Part Number: TDA4VL-Q1

I've got a custom ONNX semantic segmentation model that does not have an 'argmax' operator for its output.  It outputs a channel-first (NCHW) tensor: 1x4x576x960.  If I try to run this through the edgeai-tidl-tools onnxrt_ep.py tool, the tool reports an error because the TI code assumes a channel-last ordering (NHWC):

root@088f260a8b34:/home/root/shared_with_docker/edgeai-tidl-tools/examples/osrt_python/ort# python3 ./onnxrt_ep.py -d -m ss-ort-800k-model-f1
Available execution providers :  ['TIDLExecutionProvider', 'TIDLCompilationProvider', 'CPUExecutionProvider']

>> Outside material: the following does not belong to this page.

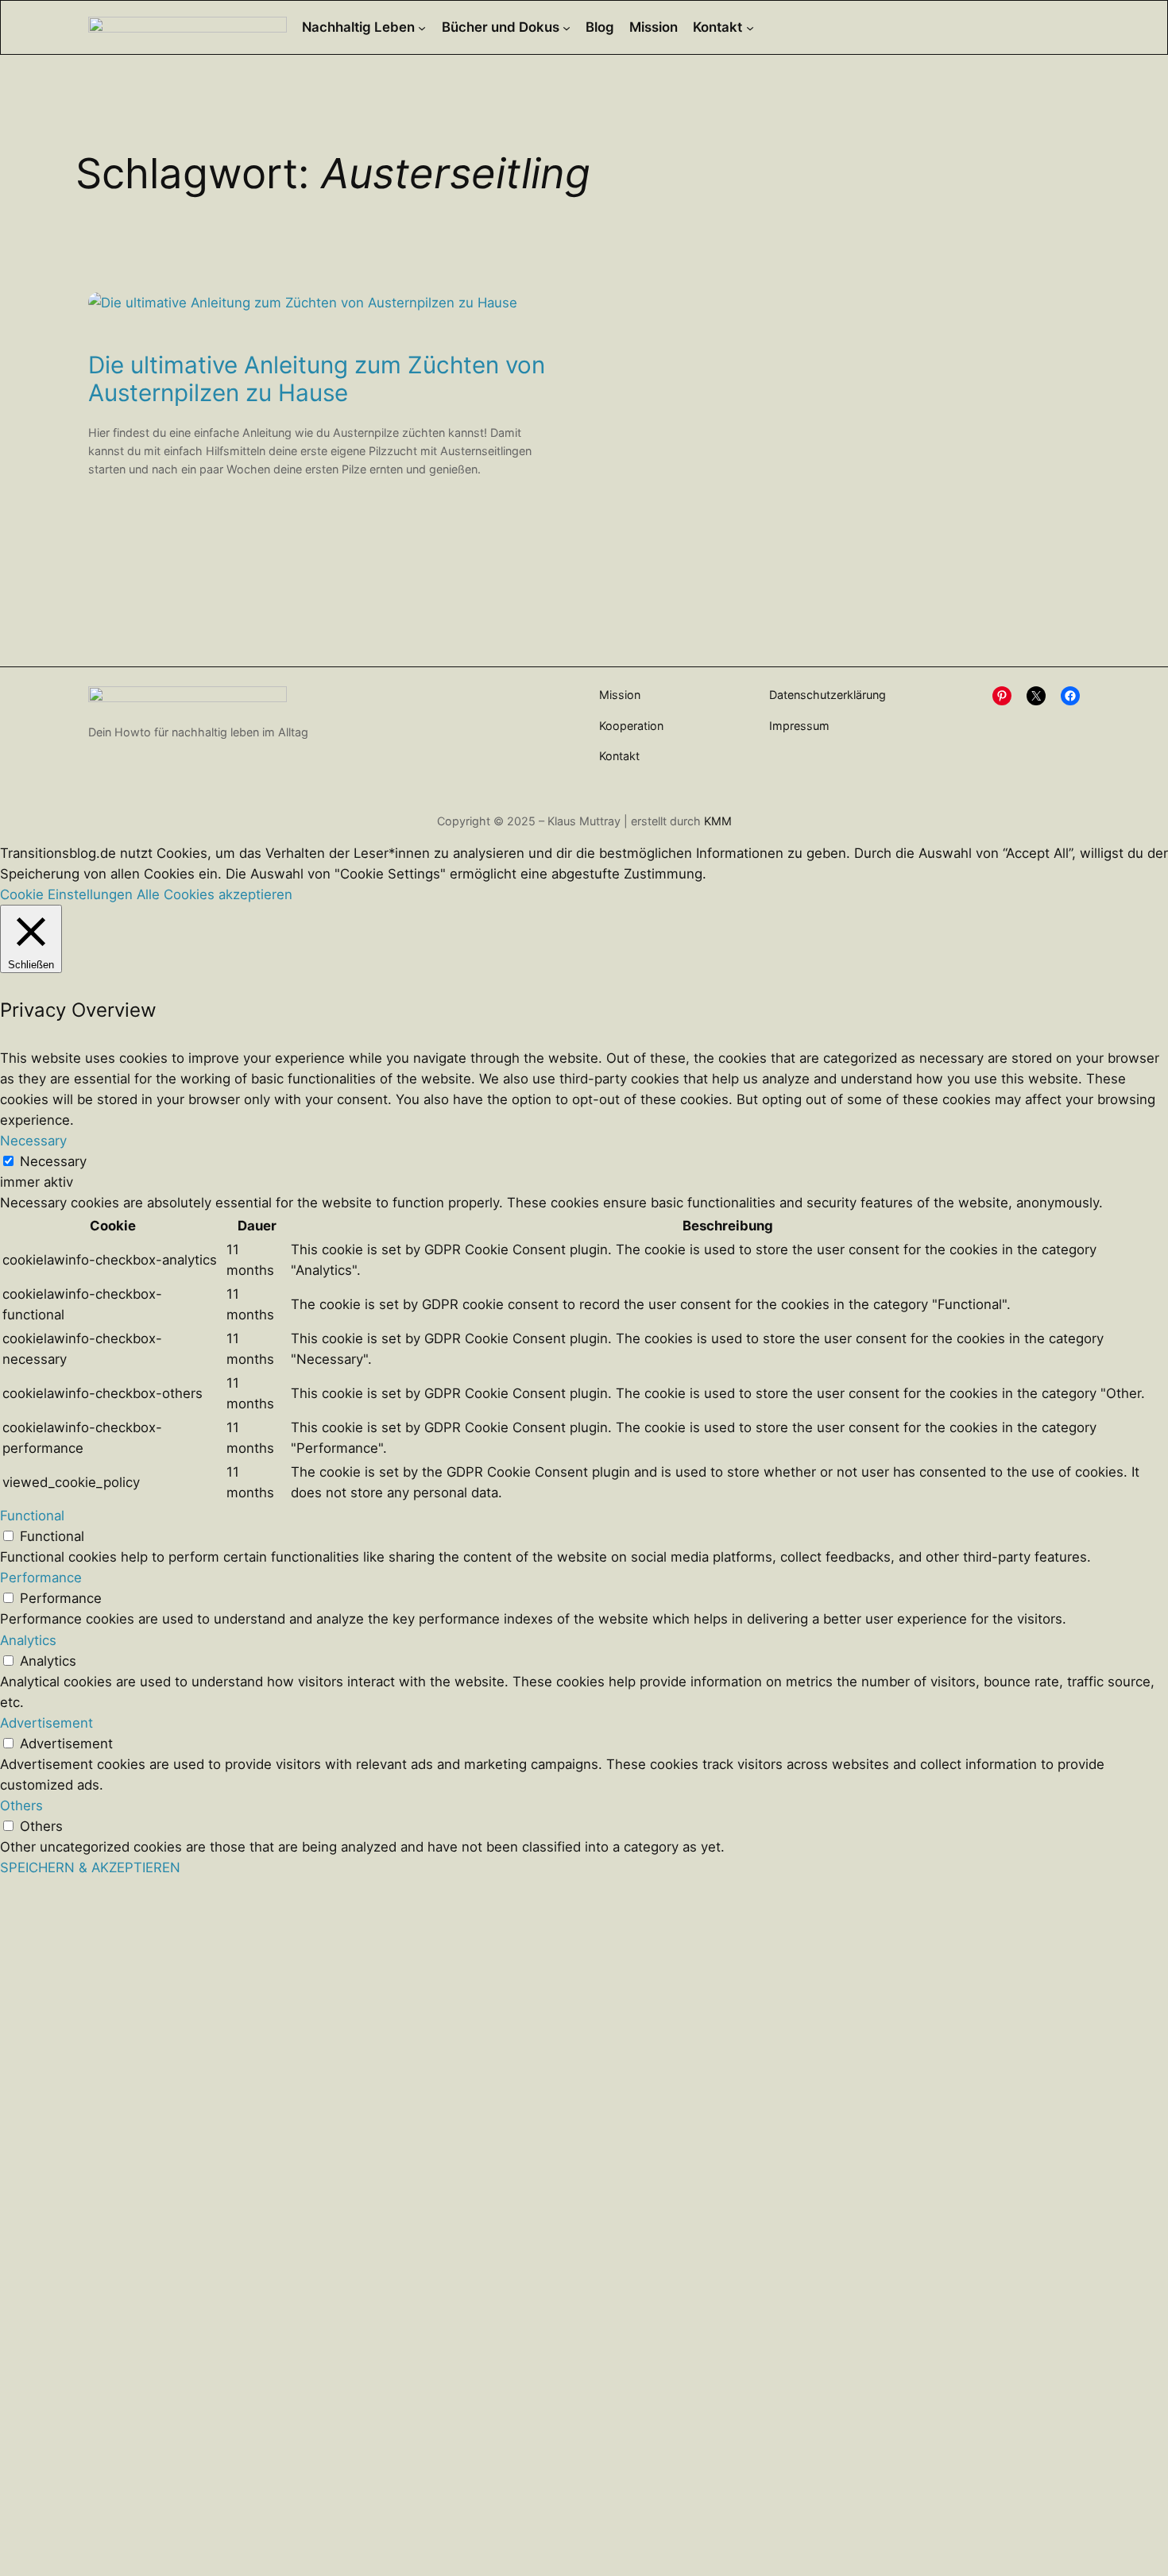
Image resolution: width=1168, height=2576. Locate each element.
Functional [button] (32, 1516)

Running 1 Models - ['ss-ort-800k-model-f1']


Running_Model :  ss-ort-800k-model-f1

Batch: 1
Debug:
(4, 576, 960)
Process Process-1:
Traceback (most recent call last):
  File "/usr/lib/python3.10/multiprocessing/process.py", line 314, in _bootstrap
    self.run()
  File "/usr/lib/python3.10/multiprocessing/process.py", line 108, in run
    self._target(*self._args, **self._kwargs)
  File "/home/root/shared_with_docker/edgeai-tidl-tools/examples/osrt_python/ort/./onnxrt_ep.py", line 267, in run_model
    classes, image = seg_mask_overlay(output[0][j],imgs[j])
  File "/home/root/shared_with_docker/edgeai-tidl-tools/examples/osrt_python/common_utils.py", line 291, in seg_mask_overlay
    org_image[:,:, 1] = mask_image[:,:, 1]
ValueError: could not broadcast input array from shape (4,576) into shape (576,960)
^CTraceback (most recent call last):
  File "/home/root/shared_with_docker/edgeai-tidl-tools/examples/osrt_python/ort/./onnxrt_ep.py", line 329, in <module>
    nthreads = join_one(nthreads)
  File "/home/root/shared_with_docker/edgeai-tidl-tools/examples/osrt_python/ort/./onnxrt_ep.py", line 311, in join_one
    sem.acquire()
KeyboardInterrupt                                                                                                                                                                                                                                                                              

It turns out that the seg_mask_overlay() method in common_utils.py applies argmax() when the squeeze'd output has a ndim > 2.  It assumes index 2 is the axis (axis=2) whereas for my output it should be referencing index 0 for the axis (axis=0).

What's the best way to address this?  I can hand-modify the common_utils.py, but shouldn't there be a parameter defined in model_configs.py for models to indicate channel ordering?  That way, seg_mask_overlay() doesn't have to make an assumption (which is incorrect in this use case).